• Aim of the task
Within the records below is a range that opens at the line with "This screenshot has width=632, height=474." and closes at the line with "Click the PROJECT section heading". Return that range word for word, both ends included, and only that range.

• Provided information
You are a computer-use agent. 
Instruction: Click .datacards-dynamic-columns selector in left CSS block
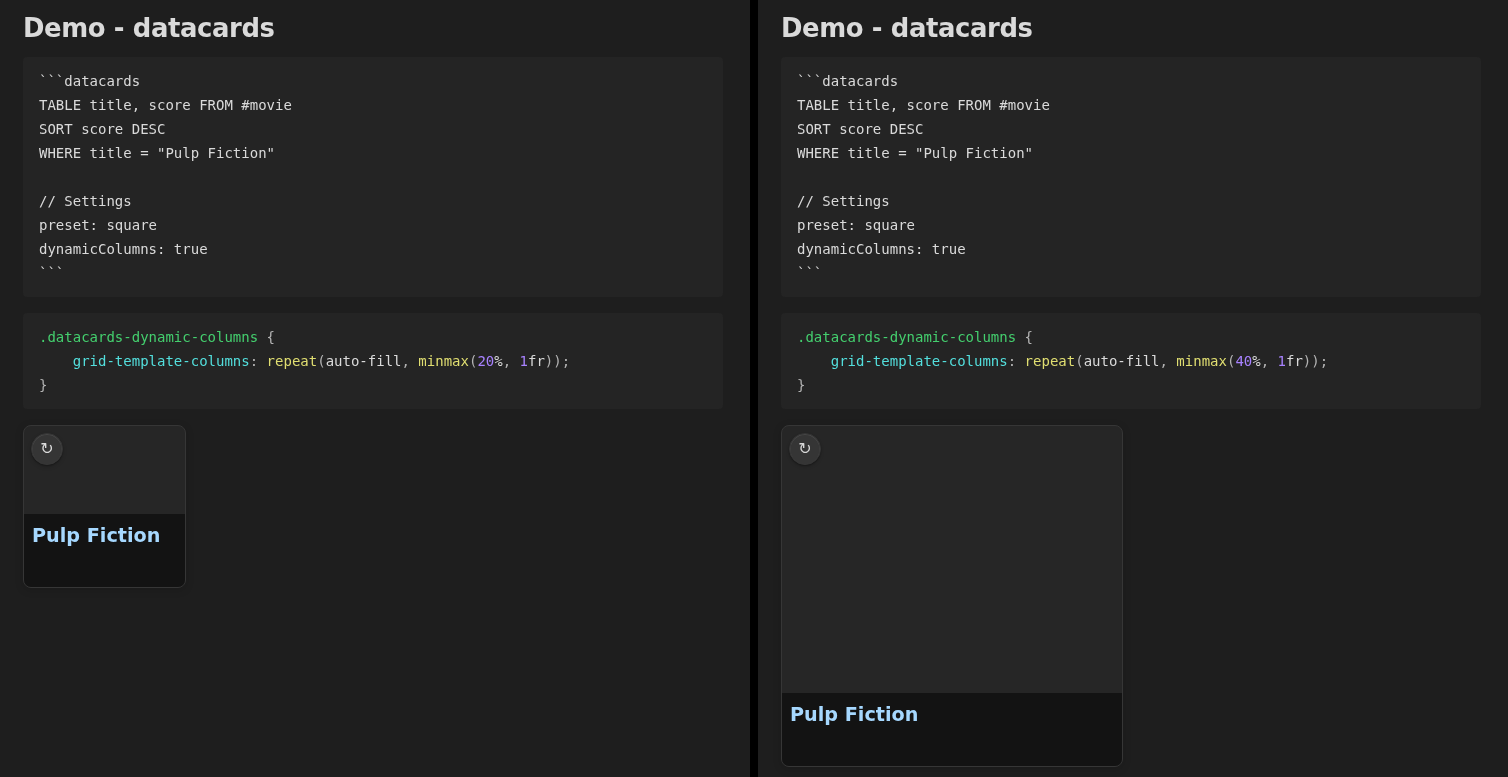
...
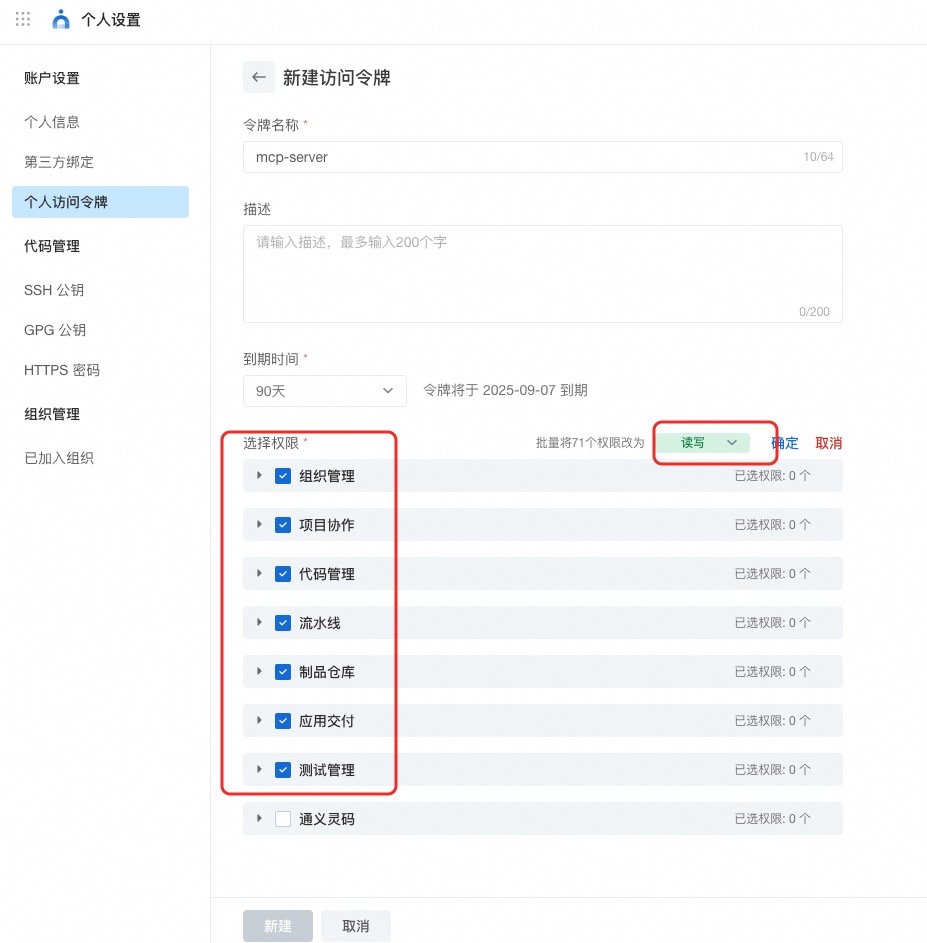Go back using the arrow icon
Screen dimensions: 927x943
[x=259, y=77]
* * *
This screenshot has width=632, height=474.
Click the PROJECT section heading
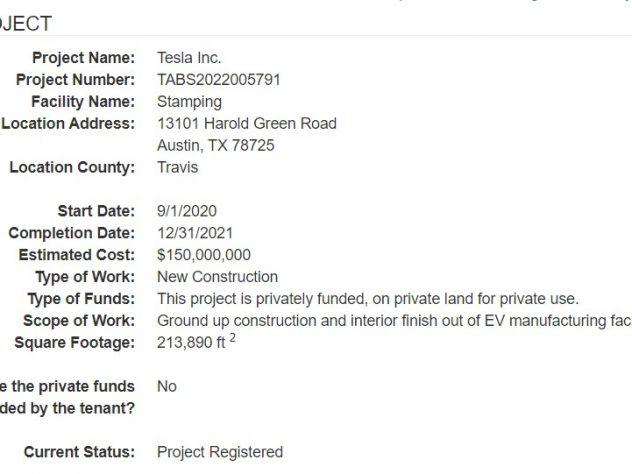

• Response to the task
This screenshot has width=632, height=474.
Click the PROJECT section heading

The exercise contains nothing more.